Datos recopilados
┌──

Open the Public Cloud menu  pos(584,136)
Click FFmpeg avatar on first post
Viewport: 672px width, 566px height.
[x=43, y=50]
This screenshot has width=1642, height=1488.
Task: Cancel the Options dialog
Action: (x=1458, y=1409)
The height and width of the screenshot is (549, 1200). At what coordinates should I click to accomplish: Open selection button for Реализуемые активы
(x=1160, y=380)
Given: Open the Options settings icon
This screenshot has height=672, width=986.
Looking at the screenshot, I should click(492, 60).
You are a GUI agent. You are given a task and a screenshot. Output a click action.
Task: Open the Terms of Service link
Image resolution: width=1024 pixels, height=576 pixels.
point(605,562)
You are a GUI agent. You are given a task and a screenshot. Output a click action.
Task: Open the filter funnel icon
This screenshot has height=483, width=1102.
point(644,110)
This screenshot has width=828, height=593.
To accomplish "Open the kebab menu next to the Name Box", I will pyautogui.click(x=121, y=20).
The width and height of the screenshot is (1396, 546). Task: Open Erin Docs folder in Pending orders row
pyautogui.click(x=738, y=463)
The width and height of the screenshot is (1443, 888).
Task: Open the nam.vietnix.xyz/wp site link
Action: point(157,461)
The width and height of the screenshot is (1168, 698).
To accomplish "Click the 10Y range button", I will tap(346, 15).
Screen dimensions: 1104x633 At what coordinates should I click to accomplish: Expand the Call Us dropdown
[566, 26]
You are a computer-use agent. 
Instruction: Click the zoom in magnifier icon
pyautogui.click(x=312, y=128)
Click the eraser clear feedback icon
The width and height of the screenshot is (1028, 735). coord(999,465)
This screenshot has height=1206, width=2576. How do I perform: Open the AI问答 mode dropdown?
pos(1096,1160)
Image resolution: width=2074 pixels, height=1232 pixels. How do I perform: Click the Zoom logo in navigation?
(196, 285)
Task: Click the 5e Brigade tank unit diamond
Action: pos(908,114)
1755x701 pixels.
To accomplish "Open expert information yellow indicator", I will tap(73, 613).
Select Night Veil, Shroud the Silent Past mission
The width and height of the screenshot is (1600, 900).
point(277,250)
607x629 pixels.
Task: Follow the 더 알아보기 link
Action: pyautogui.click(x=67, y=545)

└──

Descripción de la tarea
Devuelve todas las líneas de los ítems anteriores, sin cambiar nada.

Respuesta escrita
Open the Public Cloud menu  pos(584,136)
Click FFmpeg avatar on first post
Viewport: 672px width, 566px height.
[x=43, y=50]
This screenshot has width=1642, height=1488.
Task: Cancel the Options dialog
Action: (x=1458, y=1409)
The height and width of the screenshot is (549, 1200). At what coordinates should I click to accomplish: Open selection button for Реализуемые активы
(x=1160, y=380)
Given: Open the Options settings icon
This screenshot has height=672, width=986.
Looking at the screenshot, I should click(492, 60).
You are a GUI agent. You are given a task and a screenshot. Output a click action.
Task: Open the Terms of Service link
Image resolution: width=1024 pixels, height=576 pixels.
point(605,562)
You are a GUI agent. You are given a task and a screenshot. Output a click action.
Task: Open the filter funnel icon
This screenshot has height=483, width=1102.
point(644,110)
This screenshot has width=828, height=593.
To accomplish "Open the kebab menu next to the Name Box", I will pyautogui.click(x=121, y=20).
The width and height of the screenshot is (1396, 546). Task: Open Erin Docs folder in Pending orders row
pyautogui.click(x=738, y=463)
The width and height of the screenshot is (1443, 888).
Task: Open the nam.vietnix.xyz/wp site link
Action: point(157,461)
The width and height of the screenshot is (1168, 698).
To accomplish "Click the 10Y range button", I will tap(346, 15).
Screen dimensions: 1104x633 At what coordinates should I click to accomplish: Expand the Call Us dropdown
[566, 26]
You are a computer-use agent. 
Instruction: Click the zoom in magnifier icon
pyautogui.click(x=312, y=128)
Click the eraser clear feedback icon
The width and height of the screenshot is (1028, 735). coord(999,465)
This screenshot has height=1206, width=2576. How do I perform: Open the AI问答 mode dropdown?
pos(1096,1160)
Image resolution: width=2074 pixels, height=1232 pixels. How do I perform: Click the Zoom logo in navigation?
(196, 285)
Task: Click the 5e Brigade tank unit diamond
Action: pos(908,114)
1755x701 pixels.
To accomplish "Open expert information yellow indicator", I will tap(73, 613).
Select Night Veil, Shroud the Silent Past mission
The width and height of the screenshot is (1600, 900).
point(277,250)
607x629 pixels.
Task: Follow the 더 알아보기 link
Action: pyautogui.click(x=67, y=545)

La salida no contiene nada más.